Note: this change is not persistent. Once the disk has been unmounted and mounted again, these ownership overrides are reset. You can automate this process with a simple script that will mount the file and grant some users access to certain files.

MVS file System

z/OS is the incarnation of the legacy MVS operating system (marketed as OS/390 in the 90's). IBM still names various components in this operating system (like the disk structure) "MVS". Specifically z/OS uses for it's non-Unix implementation a different disk structure than is used in other systems. Actually there is really very little in common between the file systems employed today by operating systems and the MVS structure. Just to name the most important differences:

  1. Data sets on MVS can have various block sizes, and sometimes even one data set can have blocks of more than one size. Not only the last block of a data set can be shorter than the rest of the blocks: some file copy utilities do not re-block the output data set, and when concatenating several data sets into one, the resulting data set sometimes retains the original block size relative to the data set from which it was copied.
  2. The hierarchy of files is not expressed in directories or folders. Instead, files (or data sets as they are referred to) are named with a qualification level embedded in their name. Each level is terminated by a dot (".") which is an integral part of the file's name.
  3. Data sets are "record oriented" and not "stream oriented". This means that data sets do not have a record terminator, and the size of a record is either:
    1. Fixed and defined during data set creation.
    2. Variable, in which case each logical record is preceded by a four-bytes descriptor of which two bytes represent the length of the record, enabling a maximum of 65,535 bytes per record. In order to overcome this limitation, "spanned" records were introduced, which can span over more than one physical record (this is where the other two bytes come to play, in describing the current record's position in the group of spanned records).

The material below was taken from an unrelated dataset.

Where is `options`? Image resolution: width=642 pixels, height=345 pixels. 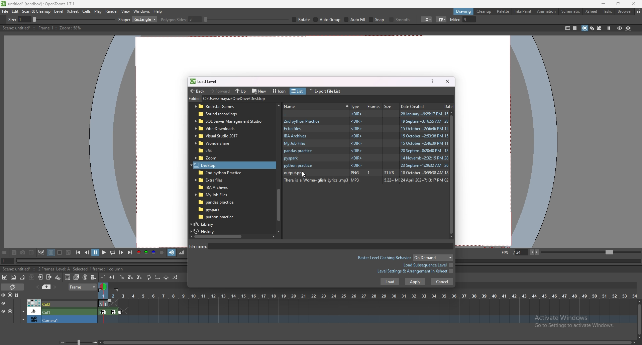 options is located at coordinates (4, 253).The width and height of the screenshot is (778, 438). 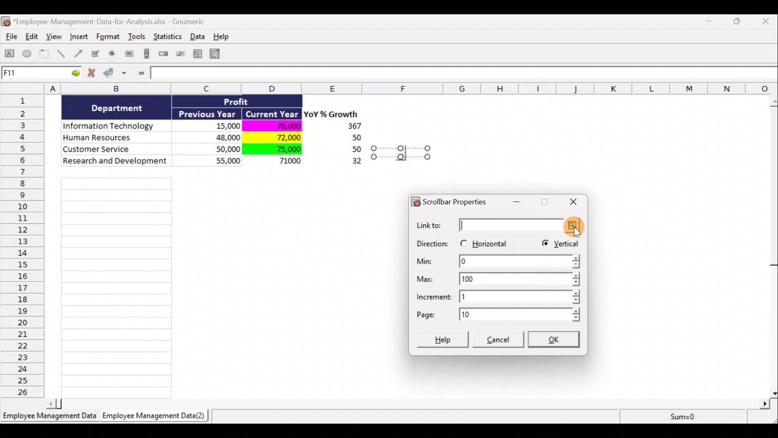 I want to click on cursor, so click(x=580, y=235).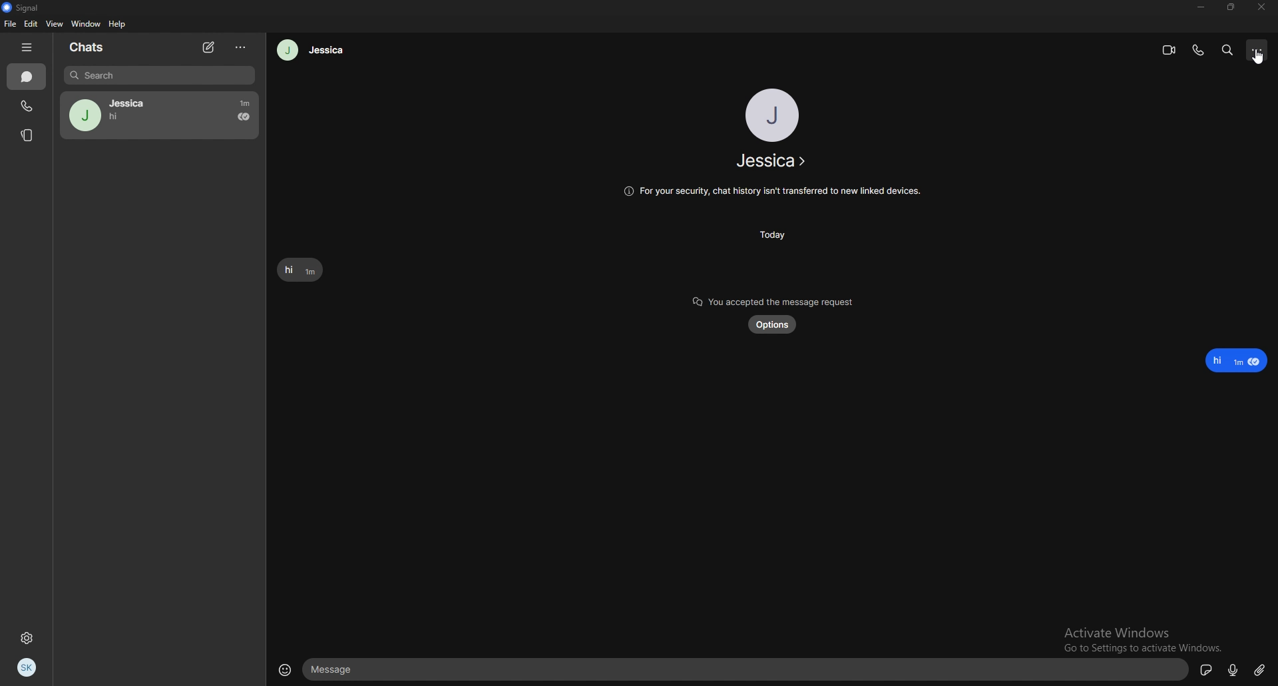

This means that in order to convert files to be "stream oriented" a line terminator must be appended to the record's end. This has also implication on the perceived file size.

  1. Data sets must be pre-allocated before being written to. Note that dynamically allocating a data set is unlike opening a file for write in other operating systems, since even with a dynamically allocated data set, some or all the eventual size of the data set must be obtained from the operating system. There is some flexibility to this behavior by defining "extents" to a data set. This results in extents being added to the initial data set's allocation. The size of the extents is also predetermined during the data set creation. The important point is that data sets usually use less space than is allocated on the disk (see next paragraph about file sizes). With the introduction of SMS, this constraint was largely been made obsolete.
  2. File sizes are not recorded anywhere in a standard MVS Dasd. A file (data set) can be allocated with a certain size, and actually be empty from the application point of view (e.g., when no one had written anything into that file yet). The only way to determine the exact size of the file is by reading it through until reaching the last record. This issue is also addressed by IBM's NFS implementation. Appendix A in "Network File System Guide and Reference" (IBM publication SC26-7417-04) calls this process "read-for-size". mvsdasd uses a similar procedure to determine the effective file size (which is different from the physical size).
  3. There are special data sets which are commonly referred to as "libraries". These data sets are actually "a file system within a file system" in that they contain other files called "members". Each library can contain many members (sometimes thousands). All members in a library must share the same record length. Members have names composed of 1-8 characters.
  4. Data set names (and contents) on MVS Disks are encoded in EBCDIC rather than ASCII.

In implementing mvsdasd, all the above discrepancies needed to be addressed.